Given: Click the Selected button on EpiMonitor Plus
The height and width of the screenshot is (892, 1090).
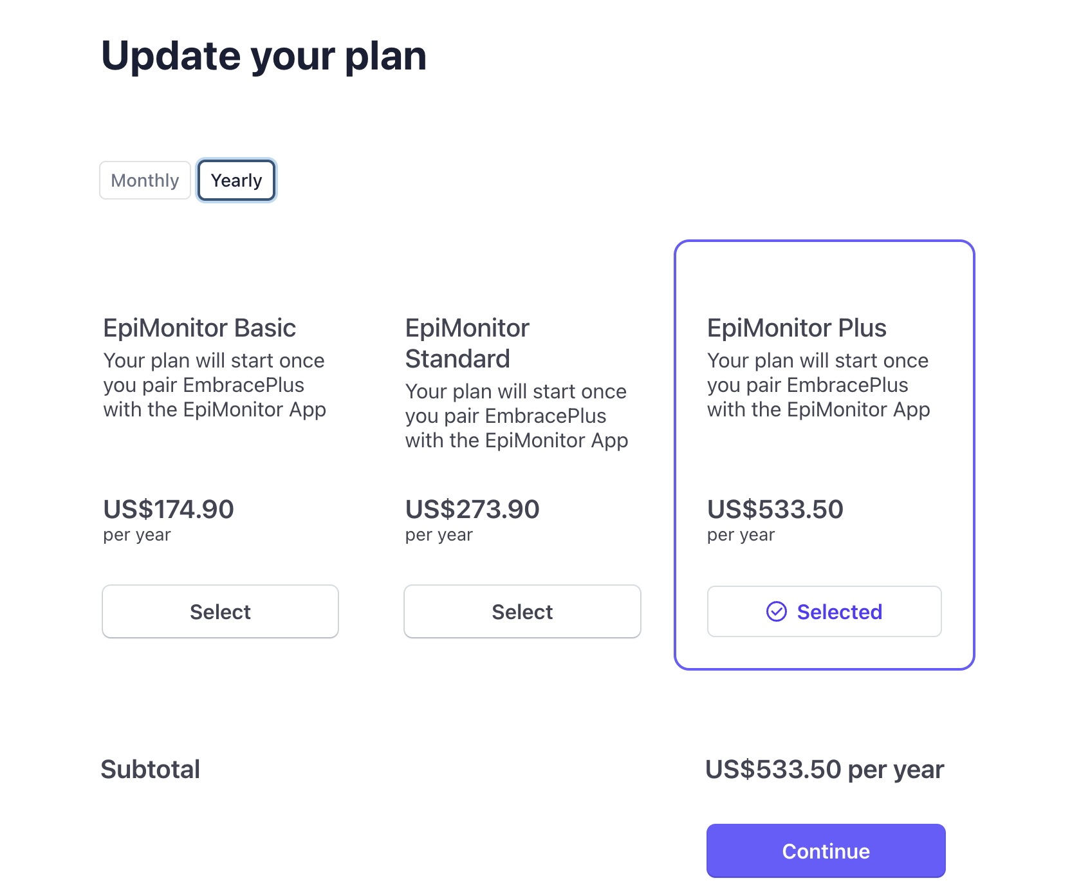Looking at the screenshot, I should [x=824, y=611].
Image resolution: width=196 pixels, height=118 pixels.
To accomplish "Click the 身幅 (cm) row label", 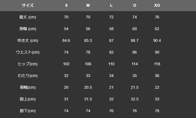I will [28, 29].
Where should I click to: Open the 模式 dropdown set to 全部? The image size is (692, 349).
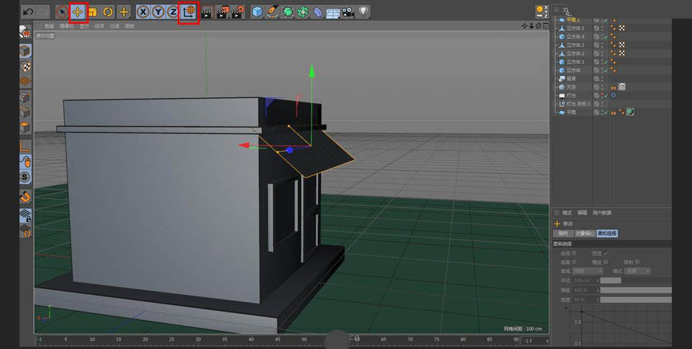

--------------------------------

» **Work to do**: Please return each line of the data above that contains the string "height", treating uppercase and lowercase letters as different.

» **Reply to the task**:
The height and width of the screenshot is (892, 1090).
Image resolution: width=196 pixels, height=118 pixels.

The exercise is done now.